The only metric that saw a dip was new construction. CBRE reported that 84,600 square feet of industrial space was under construction as of the fourth quarter of 2020.

The solid fourth quarter capped off a strong industrial year for the Des Moines area. According to CBRE’s report, the greater Des Moines industrial market recorded 1.2 million square feet of speculative deliveries in 2020, increasing the overall competitive inventory by 2 percent. Despite this surge in new supply, vacancy for the year increased by just 1 percent as the market absorbed about 50 percent of 2020 completions by the end of the year.

The absorption gains in the fourth quarter took place largely in the Northeast submarket of Des Moines, which saw 535,617 square feet of positive absorption and accounted for the top three leases of the quarter. The significant expansion of activity in this submarket can be attributed to the rapid expansion of 3PL company JT Logisitcs, which leased 447,000 square feet in the fourth quarter.

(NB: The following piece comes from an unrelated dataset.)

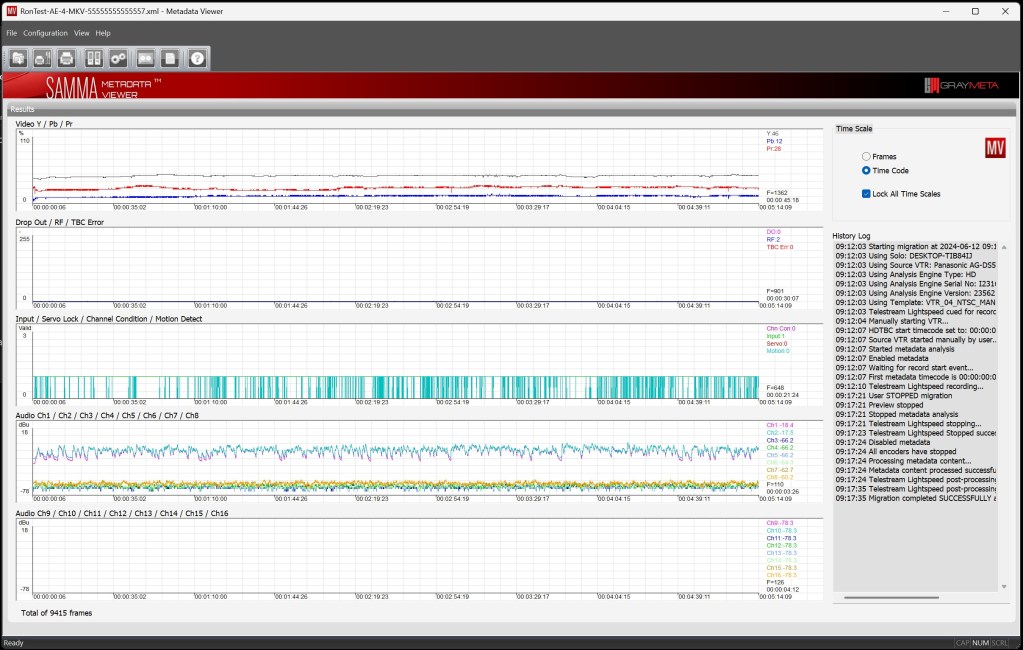
Task: Click the printer toolbar icon
Action: [x=66, y=58]
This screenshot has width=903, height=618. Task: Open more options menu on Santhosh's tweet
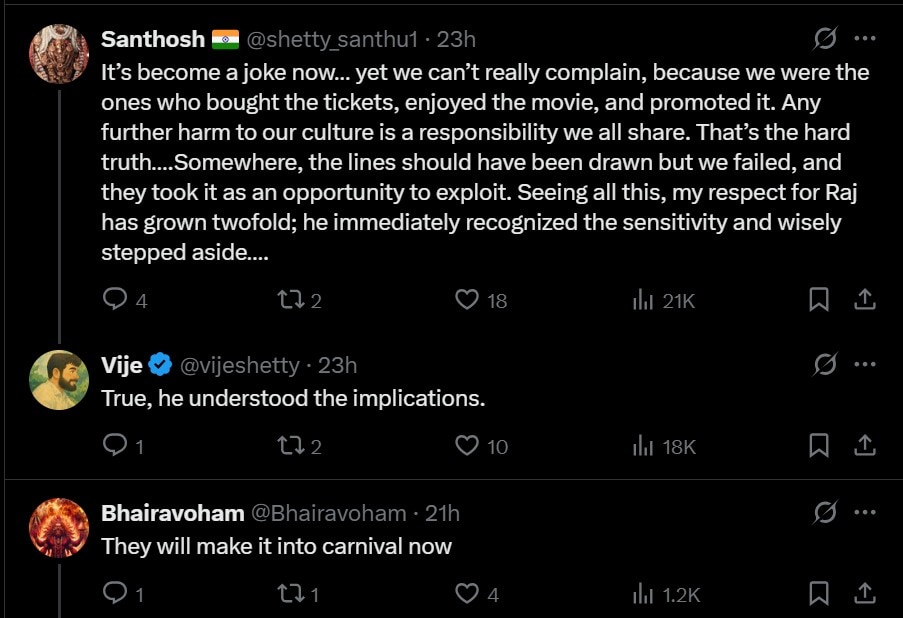pos(865,39)
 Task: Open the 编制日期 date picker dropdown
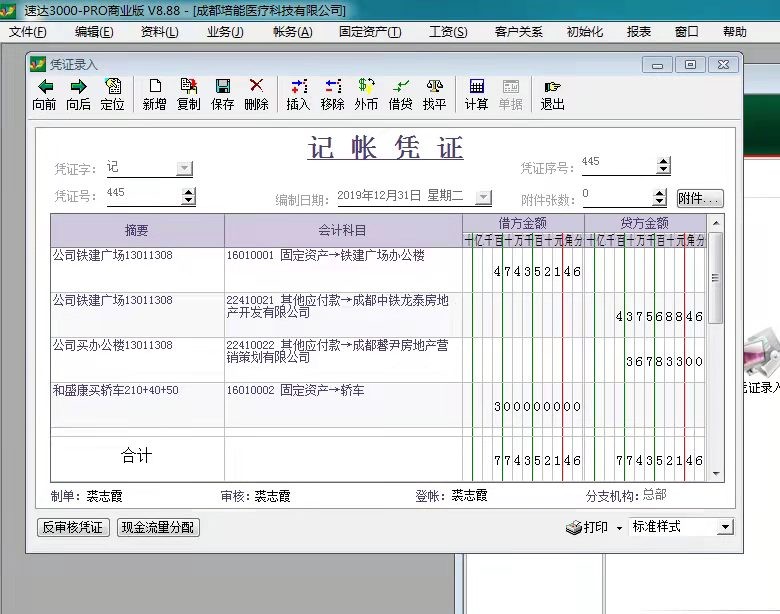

Four speculative projects totaling 217,400 square feet also delivered in the fourth quarter, reducing the spec construction pipeline to 84,600 square feet. The Northwest submarket accounted for 68 percent of fourth quarter deliveries.

Investment activity was strong in 2020, too, up 64 percent in total sales volume and 44 percent in the number of transactions year-over-year. There were four transactions of more than $7 million in the fourth quarter, the most notable of these being the Atlantic Bottling headquarters, which sold to an investment firm in Austin, Texas, for $31.5 million.